What is the way forward for the horse industry?
No one really knows the actual impact of COVID-19 over the next few months or years. However, experts in different industries are rising to the occasion to give a raft or recommendations that might hopefully help in the long run. The equine industry has received interesting recommendations from many sources. In a Hartpury University study, equine experts engaged the horse sector in bid to understand the problems. The experts drafted some mitigating measures that might help governments or administrations manage better in the wake of the pandemic.
Professors, equine consultants, veterinary surgeons and equine nutrition specialists under Hartpury University carried out this study and uncovered interesting points. The study found that one-third of horse owners were worried about the financial impact facilitated by the pandemic. This economic strain will affect not just horse welfare and management, but the mental status of the horse owners. Keep in mind that having a horse creates the same bond as having a pet dog or cat. In addition, horses are therapeutic animals that contribute greatly to the mental welfare of their owners.
Helping the Equestrian Industry Bounce Back
The study and the recommendations therein are tailored to help the equine industry understand the impact brought by COVID-19 and how best to adapt to the new normal. The study report contains practical advice to all the stakeholders including horse owners, yard managers, horse professionals and bodies like farriers, vets and welfare officers. This study was in the form of a survey containing 16 questions in multiple choice answers with two questions left for free-form answers. The survey brought together 6,000 eye-opening responses.

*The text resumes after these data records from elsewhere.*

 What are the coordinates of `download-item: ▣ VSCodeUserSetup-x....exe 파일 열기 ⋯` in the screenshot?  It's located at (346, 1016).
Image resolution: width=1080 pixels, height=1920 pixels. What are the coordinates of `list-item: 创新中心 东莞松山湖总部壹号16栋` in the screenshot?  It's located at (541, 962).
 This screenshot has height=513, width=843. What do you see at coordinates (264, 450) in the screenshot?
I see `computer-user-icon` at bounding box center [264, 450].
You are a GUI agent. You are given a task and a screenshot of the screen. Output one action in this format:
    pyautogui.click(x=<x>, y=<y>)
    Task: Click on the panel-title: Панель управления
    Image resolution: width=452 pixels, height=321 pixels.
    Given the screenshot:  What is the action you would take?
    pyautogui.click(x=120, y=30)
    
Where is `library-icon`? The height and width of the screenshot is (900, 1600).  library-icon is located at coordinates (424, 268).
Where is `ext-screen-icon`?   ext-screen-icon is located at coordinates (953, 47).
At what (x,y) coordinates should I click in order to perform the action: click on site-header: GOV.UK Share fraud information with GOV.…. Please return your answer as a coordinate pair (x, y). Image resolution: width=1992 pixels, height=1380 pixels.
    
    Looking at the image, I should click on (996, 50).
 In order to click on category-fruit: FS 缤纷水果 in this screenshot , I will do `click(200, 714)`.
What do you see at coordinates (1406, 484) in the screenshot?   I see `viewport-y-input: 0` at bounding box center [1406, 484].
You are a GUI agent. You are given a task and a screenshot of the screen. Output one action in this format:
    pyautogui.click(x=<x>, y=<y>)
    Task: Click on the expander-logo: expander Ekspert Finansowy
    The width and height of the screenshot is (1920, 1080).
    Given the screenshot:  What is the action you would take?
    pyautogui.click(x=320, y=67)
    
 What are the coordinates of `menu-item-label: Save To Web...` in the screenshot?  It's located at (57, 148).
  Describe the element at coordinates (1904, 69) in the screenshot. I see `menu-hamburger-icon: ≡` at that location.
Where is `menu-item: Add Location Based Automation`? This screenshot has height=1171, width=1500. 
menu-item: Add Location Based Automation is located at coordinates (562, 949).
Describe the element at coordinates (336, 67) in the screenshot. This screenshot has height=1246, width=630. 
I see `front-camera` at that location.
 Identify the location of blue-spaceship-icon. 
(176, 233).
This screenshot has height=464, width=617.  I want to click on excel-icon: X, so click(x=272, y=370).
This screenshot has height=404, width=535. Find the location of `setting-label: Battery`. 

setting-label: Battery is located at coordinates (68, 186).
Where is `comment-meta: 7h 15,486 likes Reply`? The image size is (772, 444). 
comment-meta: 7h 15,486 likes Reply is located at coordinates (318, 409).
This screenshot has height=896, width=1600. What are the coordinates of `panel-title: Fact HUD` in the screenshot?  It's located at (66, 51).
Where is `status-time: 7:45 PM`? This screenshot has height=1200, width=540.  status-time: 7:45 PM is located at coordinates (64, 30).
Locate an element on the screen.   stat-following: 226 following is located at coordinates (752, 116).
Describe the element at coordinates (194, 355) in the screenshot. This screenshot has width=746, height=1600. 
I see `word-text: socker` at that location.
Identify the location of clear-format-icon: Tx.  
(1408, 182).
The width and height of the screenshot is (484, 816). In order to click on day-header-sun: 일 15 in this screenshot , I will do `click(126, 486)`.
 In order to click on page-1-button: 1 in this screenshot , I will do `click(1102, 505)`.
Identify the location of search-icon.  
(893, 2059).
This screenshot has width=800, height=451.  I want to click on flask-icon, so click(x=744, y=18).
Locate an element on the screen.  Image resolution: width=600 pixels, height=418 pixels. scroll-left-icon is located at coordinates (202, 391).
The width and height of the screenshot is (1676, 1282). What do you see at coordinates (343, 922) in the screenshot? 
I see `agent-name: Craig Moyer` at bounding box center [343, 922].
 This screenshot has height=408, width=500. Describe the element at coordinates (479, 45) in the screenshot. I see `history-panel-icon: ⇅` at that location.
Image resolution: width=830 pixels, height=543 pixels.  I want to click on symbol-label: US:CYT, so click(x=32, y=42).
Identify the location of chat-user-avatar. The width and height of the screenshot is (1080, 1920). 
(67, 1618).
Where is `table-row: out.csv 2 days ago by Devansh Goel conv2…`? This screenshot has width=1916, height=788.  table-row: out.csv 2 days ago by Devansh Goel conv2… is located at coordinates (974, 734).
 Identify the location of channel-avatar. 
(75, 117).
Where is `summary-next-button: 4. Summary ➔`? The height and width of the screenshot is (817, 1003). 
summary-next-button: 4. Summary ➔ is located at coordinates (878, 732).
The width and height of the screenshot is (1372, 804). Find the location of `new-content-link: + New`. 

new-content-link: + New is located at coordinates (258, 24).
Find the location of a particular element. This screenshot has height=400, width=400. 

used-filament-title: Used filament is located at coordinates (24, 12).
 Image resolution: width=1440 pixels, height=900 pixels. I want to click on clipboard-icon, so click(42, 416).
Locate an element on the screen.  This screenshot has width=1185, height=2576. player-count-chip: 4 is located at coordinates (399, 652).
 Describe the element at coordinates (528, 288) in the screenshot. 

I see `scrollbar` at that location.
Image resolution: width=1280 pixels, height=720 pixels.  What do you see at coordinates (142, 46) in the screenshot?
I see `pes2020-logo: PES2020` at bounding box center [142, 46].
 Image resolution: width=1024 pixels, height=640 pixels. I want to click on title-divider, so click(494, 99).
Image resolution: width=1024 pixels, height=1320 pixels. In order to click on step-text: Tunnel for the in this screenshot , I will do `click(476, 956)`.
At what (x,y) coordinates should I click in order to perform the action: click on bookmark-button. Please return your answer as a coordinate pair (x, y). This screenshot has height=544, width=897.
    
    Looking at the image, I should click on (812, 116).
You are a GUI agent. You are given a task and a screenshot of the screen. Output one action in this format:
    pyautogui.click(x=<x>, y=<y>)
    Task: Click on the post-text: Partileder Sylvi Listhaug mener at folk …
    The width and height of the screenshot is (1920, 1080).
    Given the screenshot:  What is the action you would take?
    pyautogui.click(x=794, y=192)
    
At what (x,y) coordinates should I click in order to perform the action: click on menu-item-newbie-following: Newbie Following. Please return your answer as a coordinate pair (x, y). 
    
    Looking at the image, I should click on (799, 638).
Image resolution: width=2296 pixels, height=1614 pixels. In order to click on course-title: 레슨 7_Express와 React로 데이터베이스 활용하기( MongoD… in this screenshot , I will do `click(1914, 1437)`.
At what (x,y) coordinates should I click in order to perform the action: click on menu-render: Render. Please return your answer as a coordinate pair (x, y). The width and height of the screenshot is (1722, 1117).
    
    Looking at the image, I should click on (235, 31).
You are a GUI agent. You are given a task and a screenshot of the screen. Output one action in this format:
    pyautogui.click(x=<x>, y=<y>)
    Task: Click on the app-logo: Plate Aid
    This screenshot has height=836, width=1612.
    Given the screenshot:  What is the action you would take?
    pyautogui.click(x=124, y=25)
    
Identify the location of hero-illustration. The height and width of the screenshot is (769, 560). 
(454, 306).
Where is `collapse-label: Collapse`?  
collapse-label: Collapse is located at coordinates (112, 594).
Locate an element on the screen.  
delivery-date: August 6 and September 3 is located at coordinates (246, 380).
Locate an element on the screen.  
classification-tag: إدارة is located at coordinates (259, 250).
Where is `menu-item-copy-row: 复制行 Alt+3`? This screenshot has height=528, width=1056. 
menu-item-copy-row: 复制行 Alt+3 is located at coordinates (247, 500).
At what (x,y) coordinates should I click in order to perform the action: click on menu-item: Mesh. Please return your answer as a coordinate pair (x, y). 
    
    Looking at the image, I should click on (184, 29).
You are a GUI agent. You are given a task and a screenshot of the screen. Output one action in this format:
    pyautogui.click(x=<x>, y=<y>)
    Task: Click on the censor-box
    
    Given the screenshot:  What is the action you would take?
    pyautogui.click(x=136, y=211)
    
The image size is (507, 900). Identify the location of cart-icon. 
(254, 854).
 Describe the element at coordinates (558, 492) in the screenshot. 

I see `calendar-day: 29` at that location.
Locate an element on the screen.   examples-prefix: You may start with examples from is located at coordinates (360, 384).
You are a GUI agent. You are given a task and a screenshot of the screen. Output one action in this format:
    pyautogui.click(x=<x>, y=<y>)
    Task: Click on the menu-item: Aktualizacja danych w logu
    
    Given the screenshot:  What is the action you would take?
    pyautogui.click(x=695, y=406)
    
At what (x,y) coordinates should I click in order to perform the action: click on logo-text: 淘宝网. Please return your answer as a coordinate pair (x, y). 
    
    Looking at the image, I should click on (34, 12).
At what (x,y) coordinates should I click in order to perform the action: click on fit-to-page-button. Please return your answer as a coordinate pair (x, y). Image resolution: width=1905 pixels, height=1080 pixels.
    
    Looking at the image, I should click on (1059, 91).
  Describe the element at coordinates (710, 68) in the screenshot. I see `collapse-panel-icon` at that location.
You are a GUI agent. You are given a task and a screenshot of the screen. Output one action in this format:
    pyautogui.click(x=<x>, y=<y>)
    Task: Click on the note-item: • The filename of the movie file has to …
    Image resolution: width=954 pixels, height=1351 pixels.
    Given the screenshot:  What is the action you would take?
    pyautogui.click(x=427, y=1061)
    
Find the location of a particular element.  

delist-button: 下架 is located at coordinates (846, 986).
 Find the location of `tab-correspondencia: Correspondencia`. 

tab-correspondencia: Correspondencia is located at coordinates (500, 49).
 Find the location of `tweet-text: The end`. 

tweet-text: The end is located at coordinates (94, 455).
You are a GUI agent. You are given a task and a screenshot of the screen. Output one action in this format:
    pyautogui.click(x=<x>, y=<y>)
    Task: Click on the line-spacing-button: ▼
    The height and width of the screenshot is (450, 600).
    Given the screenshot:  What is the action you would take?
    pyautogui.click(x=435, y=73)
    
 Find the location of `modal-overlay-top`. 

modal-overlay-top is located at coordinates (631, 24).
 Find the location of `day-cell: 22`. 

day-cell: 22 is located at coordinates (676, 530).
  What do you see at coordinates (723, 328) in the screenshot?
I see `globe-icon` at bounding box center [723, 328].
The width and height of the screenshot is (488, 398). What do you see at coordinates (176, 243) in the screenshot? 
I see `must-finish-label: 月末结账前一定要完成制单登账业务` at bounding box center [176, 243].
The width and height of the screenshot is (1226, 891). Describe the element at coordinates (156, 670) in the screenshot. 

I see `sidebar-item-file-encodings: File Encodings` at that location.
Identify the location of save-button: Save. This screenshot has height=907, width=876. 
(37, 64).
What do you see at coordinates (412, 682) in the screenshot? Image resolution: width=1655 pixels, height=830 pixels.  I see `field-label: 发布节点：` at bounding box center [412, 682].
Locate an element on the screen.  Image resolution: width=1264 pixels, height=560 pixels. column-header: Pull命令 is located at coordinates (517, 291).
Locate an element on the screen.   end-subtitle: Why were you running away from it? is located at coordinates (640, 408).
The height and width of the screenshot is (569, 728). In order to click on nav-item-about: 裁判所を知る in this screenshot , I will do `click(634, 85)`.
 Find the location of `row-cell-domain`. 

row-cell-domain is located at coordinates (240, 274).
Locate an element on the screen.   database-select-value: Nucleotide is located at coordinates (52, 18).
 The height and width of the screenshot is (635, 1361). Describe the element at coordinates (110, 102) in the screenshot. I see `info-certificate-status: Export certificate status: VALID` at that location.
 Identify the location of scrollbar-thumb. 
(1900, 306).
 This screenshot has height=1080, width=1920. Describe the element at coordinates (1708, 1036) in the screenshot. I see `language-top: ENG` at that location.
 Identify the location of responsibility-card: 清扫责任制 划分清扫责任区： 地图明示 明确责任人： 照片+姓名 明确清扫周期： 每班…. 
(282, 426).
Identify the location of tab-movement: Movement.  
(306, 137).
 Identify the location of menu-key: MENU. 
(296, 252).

Among the recommendations include more guidance by governments regarding the access to financial support where businesses have been affected negatively. The study also advises support for equine charities to create the right capacity that will eventually translate to better horse welfare by owners. To mitigate mental wellness by owners or people who have been affected by the access restriction to horses, the study advises on creation of support systems or networks to foster positive coping mechanisms moving forward.
Horses Coping with Covid
This survey will be repeated later in the year to assess the progression of the crisis on the ground. Hartpury is a leading equine educational institution in the world. The research findings are incorporated into teaching while affecting industry trends and curriculum for best practices.
The COVID-19 pandemic is a fluid situation that could head any direction. Uncertainty on when things will fully open up is a source of great heartache for many players in the horse sector. Many governments are working on strategies, guidelines and protocols of how to start reopening various sectors of economies. With many grey areas, what is clear is that the pandemic has changed how we do things for good. Medical and economics experts have stated that it is impossible for things to go back to how they were before. Embracing new norms could therefore be the best way forward to cope with the pandemic. Even with the equine sector affected gravely, all people are reminded that safety has to come first. Evading the deadly virus and protecting others is the sure way to get a good fighting chance to salvage other components of our lives.